XIV: En pointé

269 42 0
                                    

«Hayatımızın belli bir anında, yaşamımızın denetimini elimizden kaçırırız ve bunun sonucu olarak hayatımızın denetimi yazgının eline geçer. Dünyanın en büyük yalanı budur.» -Paulo Coelho


Juliette de Oliveira iki tur kendi etrafında döndü.

"Daha hızlı!"

En pointé figürüne geçip kollarını iki yana havaya kaldırdı ve kanatlarını bir kuğu gibi aşağı yukarı çırpmaya başladı.

"Daha canlı!"

Genç kadın bir eliyle prensinin yanaklarını okşadı ve damarlarındaki hüznü kendine tekrar hatırlattı.

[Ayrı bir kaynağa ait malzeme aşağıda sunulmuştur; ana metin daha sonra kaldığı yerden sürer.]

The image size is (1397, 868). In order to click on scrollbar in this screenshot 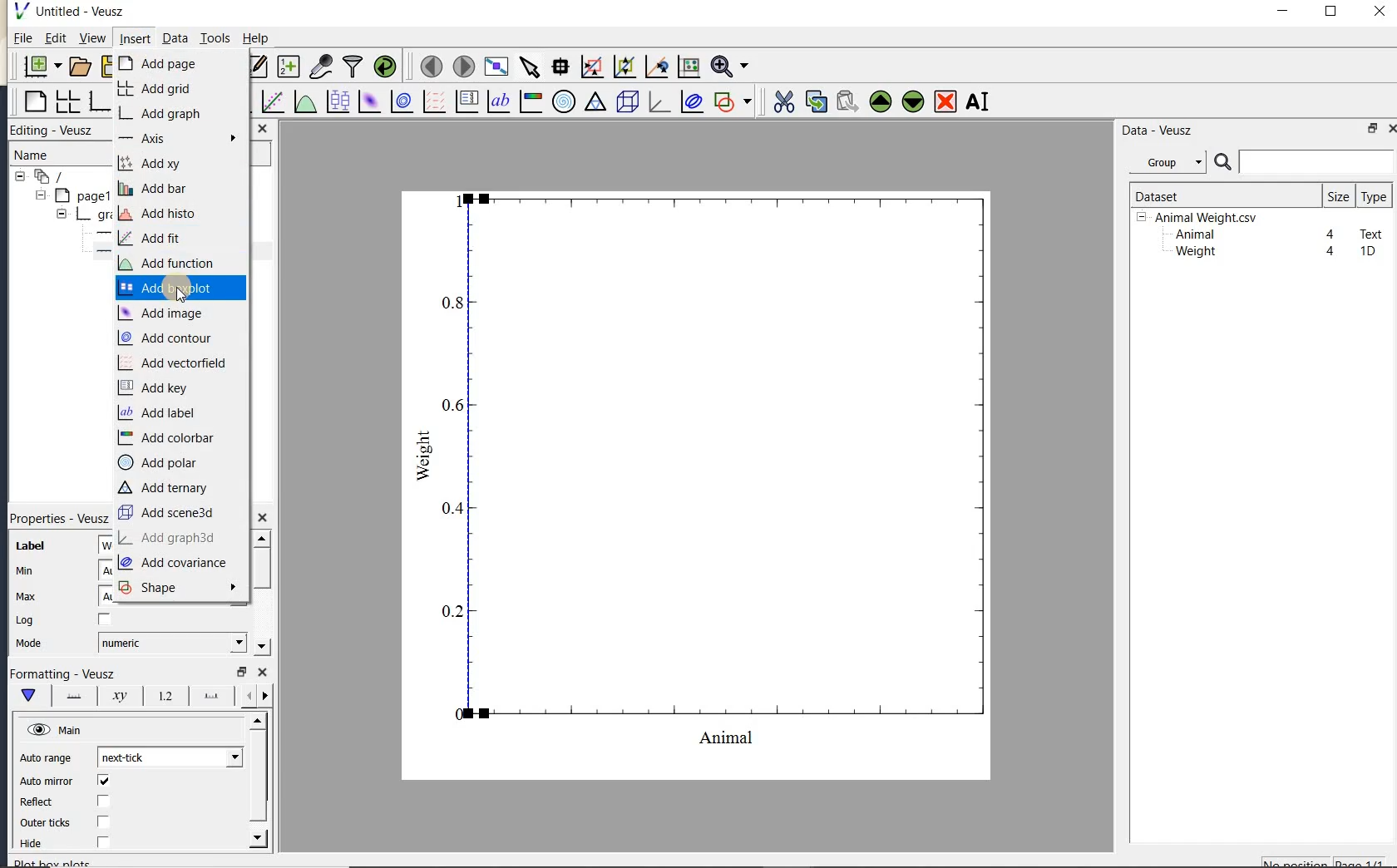, I will do `click(259, 781)`.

O sahne yaklaşıyordu. O sahnede başına mutlaka hep bir şey gelirdi; o noktada hiçbir zaman duygusal anlamda saf mükemmeliyete ulaşamamıştı.

"Daha mahzun ol!" Clément Baudelaire öğrencilerini heyecanla izliyordu, ayaktaydı ve hızlı nefes alıyordu. "Sınırlarını aş, Odette! Bunu yapabilirsin, o güce sahipsin sen!"

"Bunu yapamayacağım," diye bağırdı Juliette ve tekrar tekrar hiç yapmadığı kadar başarılı dönüşler verdi.

"Yapacaksın! Kıskanıyorsun, kız kardeşin sevdiğin adamı elinden almış, ölmek istiyorsun ama aşkın için savaşmak zorundasın, nefret ediyorsun fakat aslında bu bedenden çıkmak için yalvarıyorsun, özgür olmak istiyorsun!"

"Özgür olmak istiyorum," diye tekrarladı Juliette kendi kendine bacaklarını sonuna dek arkaya açarak.

Şimdi ışıklar sadece onlara doğrultulmuştu.

Juliette ona çok uzak olan prensine elini uzatarak prensini yakalamaya çalıştı.

Kahrolmuştu! Ne yapacaktı, ne yapabilirdi onun ruhuna tekrar dokunmak için? Sevgilisini kaybetmişti, ona dünyalar kadar uzaktı prensi ve ona ulaşamıyordu.

O korkunç, keskin, hızlı müzik çalmaya başladı.

Prensiyle yan yana gelince ondan uzaklaşıyor, ama prensi onu hemencecik geri yakalıyor ve kendine doğru çekiyordu. Burada dans etmesi gerekmiyordu, sadece hissetmeliydi.

Juliette artık hissediyordu.

Prensi onu omuzlarına çıkardı ve kemanlar yaylanırken Juliette herkese yukarıdan bakarak kollarını cennete doğru açıp yalvardı, fakat canavar bir defa kalbine dokunmuştu ve kalbi çok acıyordu. Her yeri alev alevdi, gözlerinden yaşlar dökülüyordu, çığlık atmak istiyordu.

Daha fazlasına dayanamayacaktı.

Beyaz kuğu yere yığıldı.

"Kusursuzdu!" diye onları alkışladı Clément Baudelaire tüm diğer kuğular finallerini yaptıktan sonra, "kusursuzdu, perfetto, muhteşemdi, bravo, bravo, işte budur!" İki elini çırptı ve provayı sonlandırdı. "Chloë, siyah kuğu, gel buraya, seninle konuşmalıyız..."

Provalarını izlemiş olan bölümün diğer öğrencileri ve seyirciler onları alkışlarken Juliette hâlâ yerde yatıyordu.

Jacques Delaunay, prensi, yanında dikildi ve Juliette'e bir yardım eli uzattı.

Juliette prensinin elini kavrayarak ayağa kalktı.

"İyi misin?" diye sordu Jacques, "Juliette?"

Juliette başını sallamakla yetindi. Düz ucu aşınmış ve içinde sert bir destek mekanizması olan açık pembe bale ayakkabılarından kurtulup yara bantlarıyla dolu, damarları belirgin, her yanı su toplamış, upuzun ve çıkık kemikli ayaklarına baktı. Ah, işte sanatın bedeliydi bu iğrenç, çirkin ayaklar! Kulise girdiğinde önce bakım kremini sürdü, sonra da onları görmemek adına pelüş terliklerini ve tozluklarını geçirdi. Çantalarını ve beyaz kürklü tozpembe kabanını eline aldı, bitap düşmüş adımlarla sahnenin ahşap basamaklarından aşağı inerek gölgede kalan en arka sıradaki koltuklara ilerledi.